Argentina’s ruling party candidate Daniel Scioli won primary elections by a comfortable margin Sunday, while falling short of the support needed to win in a first round. Bonds rallied.
Scioli, from the ruling Victory Front alliance, won 38.5 percent of votes with 97 percent of ballots counted in preliminary results. An opposition alliance headed by Mauricio Macri received 30 percent support. Scioli needs 45 percent or more than 40 percent with a margin of victory of 10 percentage points to avoid a run-off on Nov. 22.
“It looks probable that we will have a second round after the October election,” said Jimena Blanco, senior Latin America analyst at Verisk Maplecroft in London. A first round win for Scioli isn’t “impossible, but he would have to get to 40 percent and we would have to assume that Macri doesn’t increase his vote either.”

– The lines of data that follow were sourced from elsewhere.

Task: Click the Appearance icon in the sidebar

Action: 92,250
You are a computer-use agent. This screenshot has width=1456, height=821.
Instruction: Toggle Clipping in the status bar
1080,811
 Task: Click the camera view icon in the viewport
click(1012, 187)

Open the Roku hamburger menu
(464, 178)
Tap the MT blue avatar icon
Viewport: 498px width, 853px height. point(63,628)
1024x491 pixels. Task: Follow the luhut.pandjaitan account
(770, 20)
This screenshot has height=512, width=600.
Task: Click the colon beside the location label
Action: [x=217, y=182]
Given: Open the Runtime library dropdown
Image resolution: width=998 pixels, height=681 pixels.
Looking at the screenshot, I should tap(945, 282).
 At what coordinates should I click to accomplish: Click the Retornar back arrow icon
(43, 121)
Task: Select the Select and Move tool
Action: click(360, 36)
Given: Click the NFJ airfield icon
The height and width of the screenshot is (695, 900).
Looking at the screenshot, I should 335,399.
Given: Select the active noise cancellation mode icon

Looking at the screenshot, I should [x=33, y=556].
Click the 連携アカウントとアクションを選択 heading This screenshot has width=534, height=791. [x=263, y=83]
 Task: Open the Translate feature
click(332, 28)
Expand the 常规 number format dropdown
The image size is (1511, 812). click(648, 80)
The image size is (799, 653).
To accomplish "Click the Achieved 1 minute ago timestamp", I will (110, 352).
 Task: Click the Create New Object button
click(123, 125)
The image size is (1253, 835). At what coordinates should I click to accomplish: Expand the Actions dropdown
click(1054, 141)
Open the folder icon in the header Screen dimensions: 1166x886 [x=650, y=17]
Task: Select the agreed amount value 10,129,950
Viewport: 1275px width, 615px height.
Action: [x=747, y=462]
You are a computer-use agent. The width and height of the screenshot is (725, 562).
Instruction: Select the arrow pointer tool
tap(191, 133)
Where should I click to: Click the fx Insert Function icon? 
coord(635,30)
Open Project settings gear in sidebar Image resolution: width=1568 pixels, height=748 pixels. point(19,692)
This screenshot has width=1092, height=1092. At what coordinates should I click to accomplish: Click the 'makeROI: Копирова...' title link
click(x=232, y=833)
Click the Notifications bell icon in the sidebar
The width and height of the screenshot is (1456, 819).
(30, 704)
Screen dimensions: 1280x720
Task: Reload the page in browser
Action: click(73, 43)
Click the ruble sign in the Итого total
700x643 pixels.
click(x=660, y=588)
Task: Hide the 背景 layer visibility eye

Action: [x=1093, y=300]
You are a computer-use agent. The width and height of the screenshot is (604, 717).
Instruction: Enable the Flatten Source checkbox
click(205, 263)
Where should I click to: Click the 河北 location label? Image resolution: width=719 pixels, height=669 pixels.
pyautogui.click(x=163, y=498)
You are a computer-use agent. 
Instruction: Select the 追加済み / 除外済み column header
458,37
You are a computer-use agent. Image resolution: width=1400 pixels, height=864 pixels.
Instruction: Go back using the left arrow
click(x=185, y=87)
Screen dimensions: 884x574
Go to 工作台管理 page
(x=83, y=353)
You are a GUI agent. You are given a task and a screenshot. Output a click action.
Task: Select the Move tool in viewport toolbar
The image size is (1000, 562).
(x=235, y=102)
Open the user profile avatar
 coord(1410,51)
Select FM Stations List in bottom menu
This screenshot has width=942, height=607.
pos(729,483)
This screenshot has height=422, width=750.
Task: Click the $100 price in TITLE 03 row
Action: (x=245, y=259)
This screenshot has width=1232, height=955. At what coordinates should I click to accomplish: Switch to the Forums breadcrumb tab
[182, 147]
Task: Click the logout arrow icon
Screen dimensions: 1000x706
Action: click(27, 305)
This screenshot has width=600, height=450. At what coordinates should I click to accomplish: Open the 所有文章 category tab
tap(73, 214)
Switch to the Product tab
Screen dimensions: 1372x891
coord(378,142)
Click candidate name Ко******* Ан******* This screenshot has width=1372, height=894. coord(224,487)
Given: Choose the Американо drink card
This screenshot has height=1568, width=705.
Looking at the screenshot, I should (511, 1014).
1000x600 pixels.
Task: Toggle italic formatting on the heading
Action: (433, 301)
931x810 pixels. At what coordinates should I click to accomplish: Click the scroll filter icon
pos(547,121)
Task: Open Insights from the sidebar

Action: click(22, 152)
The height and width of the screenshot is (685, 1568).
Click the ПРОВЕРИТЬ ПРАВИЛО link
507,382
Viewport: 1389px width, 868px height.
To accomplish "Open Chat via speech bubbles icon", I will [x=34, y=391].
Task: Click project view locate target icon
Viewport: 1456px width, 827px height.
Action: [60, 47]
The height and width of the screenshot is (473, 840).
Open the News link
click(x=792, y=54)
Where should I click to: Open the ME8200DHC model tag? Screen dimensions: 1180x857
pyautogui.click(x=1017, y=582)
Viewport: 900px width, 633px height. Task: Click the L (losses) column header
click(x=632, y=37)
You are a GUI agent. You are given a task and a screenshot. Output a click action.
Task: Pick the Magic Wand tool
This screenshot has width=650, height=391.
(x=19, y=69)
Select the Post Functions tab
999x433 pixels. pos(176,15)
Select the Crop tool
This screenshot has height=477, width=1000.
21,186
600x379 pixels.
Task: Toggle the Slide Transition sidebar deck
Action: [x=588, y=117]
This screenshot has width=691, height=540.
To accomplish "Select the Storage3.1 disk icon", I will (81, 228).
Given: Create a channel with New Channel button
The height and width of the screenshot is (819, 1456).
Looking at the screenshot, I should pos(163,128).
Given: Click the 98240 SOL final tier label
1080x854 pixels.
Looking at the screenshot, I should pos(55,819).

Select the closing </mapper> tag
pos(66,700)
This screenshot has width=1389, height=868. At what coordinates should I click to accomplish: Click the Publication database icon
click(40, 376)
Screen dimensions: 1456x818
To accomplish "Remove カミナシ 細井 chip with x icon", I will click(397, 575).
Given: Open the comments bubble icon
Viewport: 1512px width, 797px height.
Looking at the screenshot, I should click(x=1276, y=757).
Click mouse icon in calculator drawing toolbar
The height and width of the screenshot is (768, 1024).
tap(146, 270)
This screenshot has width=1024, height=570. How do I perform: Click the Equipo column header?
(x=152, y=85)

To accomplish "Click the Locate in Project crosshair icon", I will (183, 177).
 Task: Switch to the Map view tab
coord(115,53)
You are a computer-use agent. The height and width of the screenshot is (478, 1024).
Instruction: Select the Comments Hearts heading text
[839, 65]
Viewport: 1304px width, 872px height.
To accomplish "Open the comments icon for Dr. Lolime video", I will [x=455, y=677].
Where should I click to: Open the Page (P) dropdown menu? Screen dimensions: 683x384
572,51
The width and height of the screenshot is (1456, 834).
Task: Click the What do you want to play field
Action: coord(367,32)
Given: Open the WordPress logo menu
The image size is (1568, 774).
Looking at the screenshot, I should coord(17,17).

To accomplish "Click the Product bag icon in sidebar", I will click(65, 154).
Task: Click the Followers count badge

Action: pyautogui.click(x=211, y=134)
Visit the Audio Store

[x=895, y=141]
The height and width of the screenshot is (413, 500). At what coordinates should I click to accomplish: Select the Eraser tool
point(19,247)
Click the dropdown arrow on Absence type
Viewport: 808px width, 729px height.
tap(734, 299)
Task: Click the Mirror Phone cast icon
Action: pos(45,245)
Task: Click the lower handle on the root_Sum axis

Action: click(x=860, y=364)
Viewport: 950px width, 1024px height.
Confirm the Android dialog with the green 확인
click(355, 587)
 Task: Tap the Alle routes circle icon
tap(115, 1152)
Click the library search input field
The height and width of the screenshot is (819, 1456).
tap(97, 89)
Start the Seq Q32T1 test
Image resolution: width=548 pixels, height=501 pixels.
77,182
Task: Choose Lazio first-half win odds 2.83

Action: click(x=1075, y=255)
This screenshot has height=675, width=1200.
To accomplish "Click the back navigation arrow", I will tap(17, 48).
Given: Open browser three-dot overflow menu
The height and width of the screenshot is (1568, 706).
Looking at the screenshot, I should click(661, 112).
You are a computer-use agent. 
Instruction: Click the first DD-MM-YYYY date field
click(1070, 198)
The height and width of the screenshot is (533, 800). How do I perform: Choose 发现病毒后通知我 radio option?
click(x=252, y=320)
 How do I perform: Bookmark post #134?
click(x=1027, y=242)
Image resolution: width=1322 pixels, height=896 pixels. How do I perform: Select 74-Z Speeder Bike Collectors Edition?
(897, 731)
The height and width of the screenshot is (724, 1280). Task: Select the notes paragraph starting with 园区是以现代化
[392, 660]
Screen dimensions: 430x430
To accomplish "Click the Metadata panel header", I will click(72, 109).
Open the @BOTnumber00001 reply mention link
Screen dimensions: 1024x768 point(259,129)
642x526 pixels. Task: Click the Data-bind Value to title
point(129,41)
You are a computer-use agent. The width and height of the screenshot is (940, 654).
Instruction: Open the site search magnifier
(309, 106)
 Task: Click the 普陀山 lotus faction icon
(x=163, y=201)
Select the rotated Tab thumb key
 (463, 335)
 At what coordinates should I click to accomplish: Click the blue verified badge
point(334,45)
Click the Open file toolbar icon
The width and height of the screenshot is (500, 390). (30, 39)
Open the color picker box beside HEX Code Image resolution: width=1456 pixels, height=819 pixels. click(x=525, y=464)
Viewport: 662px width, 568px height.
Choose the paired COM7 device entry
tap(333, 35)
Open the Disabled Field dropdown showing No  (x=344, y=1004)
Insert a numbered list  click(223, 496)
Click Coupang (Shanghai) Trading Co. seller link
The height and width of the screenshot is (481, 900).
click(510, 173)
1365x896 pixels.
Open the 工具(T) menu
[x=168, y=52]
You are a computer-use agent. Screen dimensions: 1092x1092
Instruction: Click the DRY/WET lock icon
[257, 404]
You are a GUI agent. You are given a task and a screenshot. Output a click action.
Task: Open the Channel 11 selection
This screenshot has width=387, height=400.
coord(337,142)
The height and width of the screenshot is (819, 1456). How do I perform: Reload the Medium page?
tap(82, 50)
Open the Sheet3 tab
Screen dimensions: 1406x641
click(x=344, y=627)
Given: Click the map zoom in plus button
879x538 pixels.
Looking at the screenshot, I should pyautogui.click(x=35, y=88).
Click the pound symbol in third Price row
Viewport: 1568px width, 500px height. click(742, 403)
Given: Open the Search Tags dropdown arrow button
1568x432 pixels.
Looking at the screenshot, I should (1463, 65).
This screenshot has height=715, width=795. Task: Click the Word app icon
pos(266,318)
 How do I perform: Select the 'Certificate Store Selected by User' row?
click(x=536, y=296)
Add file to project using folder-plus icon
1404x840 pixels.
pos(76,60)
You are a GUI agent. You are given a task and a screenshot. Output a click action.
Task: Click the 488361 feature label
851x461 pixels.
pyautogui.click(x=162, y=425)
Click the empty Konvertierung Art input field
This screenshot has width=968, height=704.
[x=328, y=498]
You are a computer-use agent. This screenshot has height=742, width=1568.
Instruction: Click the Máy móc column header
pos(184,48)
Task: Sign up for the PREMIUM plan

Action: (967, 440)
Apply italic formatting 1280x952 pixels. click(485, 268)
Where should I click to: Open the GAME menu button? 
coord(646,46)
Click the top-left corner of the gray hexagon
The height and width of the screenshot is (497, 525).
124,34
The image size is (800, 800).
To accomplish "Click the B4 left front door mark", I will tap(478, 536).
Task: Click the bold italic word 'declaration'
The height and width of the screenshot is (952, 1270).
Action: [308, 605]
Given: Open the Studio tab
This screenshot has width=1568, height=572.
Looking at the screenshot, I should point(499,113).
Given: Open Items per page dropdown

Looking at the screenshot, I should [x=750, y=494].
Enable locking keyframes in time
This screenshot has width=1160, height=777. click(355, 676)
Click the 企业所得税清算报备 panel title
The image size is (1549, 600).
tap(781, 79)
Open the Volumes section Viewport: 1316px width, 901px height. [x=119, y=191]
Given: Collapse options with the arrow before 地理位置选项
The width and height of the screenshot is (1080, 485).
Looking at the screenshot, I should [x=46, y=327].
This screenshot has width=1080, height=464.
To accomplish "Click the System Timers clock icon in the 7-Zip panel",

Macri has pledged to change policies implemented by President Cristina Fernandez de Kirchner that fueled inflation and a widening budget deficit, while cutting poverty rates earlier in her two terms. Scioli has vowed to continue social spending and make some policy changes to attract investment. Both candidates have signaled they want to end Argentina’s near pariah status in financial markets following defaults last year and in 2001.
Markets welcomed the results. The average yield spread over Treasuries fell 0.19 percentage point to 5.73 points, according to JPMorgan Chase & Co. data. Bonds due 2033 rose 1.2 cent on the dollar to 100.7 cents at 12:13 p.m. in Buenos Aires.
“These results makes clear there will be a second round and polls show Macri’s chances are higher there,” said Jorge Piedrahita, chief executive officer of Torino Capital in New York.
President Fernandez didn’t attend Scioli’s post primary rally, where he thanked her and her predecessor, late husband Nestor Kirchner, for paving the way for his presidential bid.
“This is a decisive result,” Scioli said in a speech to supporters. “Look at it how you will, the only truth is we have an important lead over our adversaries.”
Macri, a 56-year-old, two-time mayor of the capital, has vowed to resolve an outstanding creditor dispute with hedge funds that sued in U.S. courts and remove currency controls while keeping nationalized companies under state control.
“An alternative has been consolidated,” Macri told supporters. “We know how to return Argentina to growth and how to end poverty.”
Massa, a former cabinet chief under Fernandez who formed his own dissident Peronist movement, received 20.7 percent support for his coalition with Cordoba governor Jose Manuel De la Sota. Massa called for dialog with the rest of the opposition. In a note to clients, analysts at financial services company Raymond James interpreted that as a signal he will support Macri in the event of a run-off vote.
The next government will be sworn in on Dec. 10.
Opinion polls had forecast an average seven percentage point lead for Scioli over the Cambiemos alliance.
The government’s benchmark bonds have returned 16 percent in the past year on speculation Fernandez’s successor will unwind capital controls, subsidies and tackle inflation. The Merval stock index has gained 21 percent this year.
Still, in recent months, Scioli has aligned himself more closely with Fernandez, fueling concern he may delay economic changes investors are expecting.
The country is in default, the budget deficit is widening, inflation is running as high as 28 percent and the nation faces a $6.3 billion debt payment in October with limited financing options beyond reserves. The black market exchange rate has tumbled 10 percent in the past month to 14.9 pesos per dollar compared with an official rate of 9.2.
“Nothing is decided yet,” said Sebastian Vargas, a strategist at Barclays Plc. “The polarization in this election was less than expected and that means anything can happen in October.”